ABOUT THIS EXERCISE:
Which lines of the data contain the string "will"? Copy every one.

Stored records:

BEGIN

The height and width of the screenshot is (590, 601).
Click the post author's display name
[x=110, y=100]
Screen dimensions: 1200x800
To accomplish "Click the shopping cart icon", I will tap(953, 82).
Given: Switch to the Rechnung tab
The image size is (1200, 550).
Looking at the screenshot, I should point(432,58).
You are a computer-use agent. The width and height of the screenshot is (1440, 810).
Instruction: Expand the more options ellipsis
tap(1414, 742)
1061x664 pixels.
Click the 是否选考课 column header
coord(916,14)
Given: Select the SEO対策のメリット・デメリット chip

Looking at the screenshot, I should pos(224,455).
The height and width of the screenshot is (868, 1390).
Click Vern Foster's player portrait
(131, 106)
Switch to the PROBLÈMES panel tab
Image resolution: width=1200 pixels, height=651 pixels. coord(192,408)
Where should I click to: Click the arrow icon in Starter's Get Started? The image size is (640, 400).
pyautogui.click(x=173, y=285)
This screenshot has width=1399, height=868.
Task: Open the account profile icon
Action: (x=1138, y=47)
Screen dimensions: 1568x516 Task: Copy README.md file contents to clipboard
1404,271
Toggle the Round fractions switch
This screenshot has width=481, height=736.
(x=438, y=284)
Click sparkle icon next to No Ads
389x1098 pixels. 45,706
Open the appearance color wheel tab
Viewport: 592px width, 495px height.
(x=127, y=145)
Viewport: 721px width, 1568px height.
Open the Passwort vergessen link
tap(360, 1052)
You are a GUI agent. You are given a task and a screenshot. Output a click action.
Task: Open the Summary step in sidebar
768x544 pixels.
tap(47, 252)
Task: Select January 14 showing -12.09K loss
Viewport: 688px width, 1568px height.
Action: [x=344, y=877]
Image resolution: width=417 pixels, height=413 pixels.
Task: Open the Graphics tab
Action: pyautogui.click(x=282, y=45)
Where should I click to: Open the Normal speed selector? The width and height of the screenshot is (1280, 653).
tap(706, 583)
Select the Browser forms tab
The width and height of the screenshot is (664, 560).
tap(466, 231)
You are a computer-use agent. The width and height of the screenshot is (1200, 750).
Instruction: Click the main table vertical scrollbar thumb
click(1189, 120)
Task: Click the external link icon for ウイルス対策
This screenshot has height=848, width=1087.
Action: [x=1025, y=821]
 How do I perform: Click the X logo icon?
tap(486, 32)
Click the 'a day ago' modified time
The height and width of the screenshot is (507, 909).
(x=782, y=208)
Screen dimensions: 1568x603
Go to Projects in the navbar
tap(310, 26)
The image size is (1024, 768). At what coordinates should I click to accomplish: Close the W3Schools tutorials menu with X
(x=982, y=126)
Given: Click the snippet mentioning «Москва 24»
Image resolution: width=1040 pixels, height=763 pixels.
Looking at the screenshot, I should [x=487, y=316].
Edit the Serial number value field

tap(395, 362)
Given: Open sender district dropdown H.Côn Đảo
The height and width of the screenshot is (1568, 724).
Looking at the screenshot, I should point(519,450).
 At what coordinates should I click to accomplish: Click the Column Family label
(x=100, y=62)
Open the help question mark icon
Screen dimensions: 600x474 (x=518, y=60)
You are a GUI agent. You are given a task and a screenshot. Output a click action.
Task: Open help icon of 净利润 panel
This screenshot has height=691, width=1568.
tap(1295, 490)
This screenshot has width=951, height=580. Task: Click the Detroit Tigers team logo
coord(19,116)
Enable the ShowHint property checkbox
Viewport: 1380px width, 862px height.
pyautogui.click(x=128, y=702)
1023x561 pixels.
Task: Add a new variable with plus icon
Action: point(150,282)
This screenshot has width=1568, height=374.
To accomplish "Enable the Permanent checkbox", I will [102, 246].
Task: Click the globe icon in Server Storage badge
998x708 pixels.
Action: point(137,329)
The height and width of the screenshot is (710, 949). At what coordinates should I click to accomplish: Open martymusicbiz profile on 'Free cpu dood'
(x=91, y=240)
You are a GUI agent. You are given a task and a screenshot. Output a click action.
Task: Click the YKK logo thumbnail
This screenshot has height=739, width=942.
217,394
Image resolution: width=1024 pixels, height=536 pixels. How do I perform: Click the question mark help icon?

END

ANSWER TO THIS TASK:
To accomplish "Click the shopping cart icon", I will tap(953, 82).
To accomplish "Enable the Permanent checkbox", I will [102, 246].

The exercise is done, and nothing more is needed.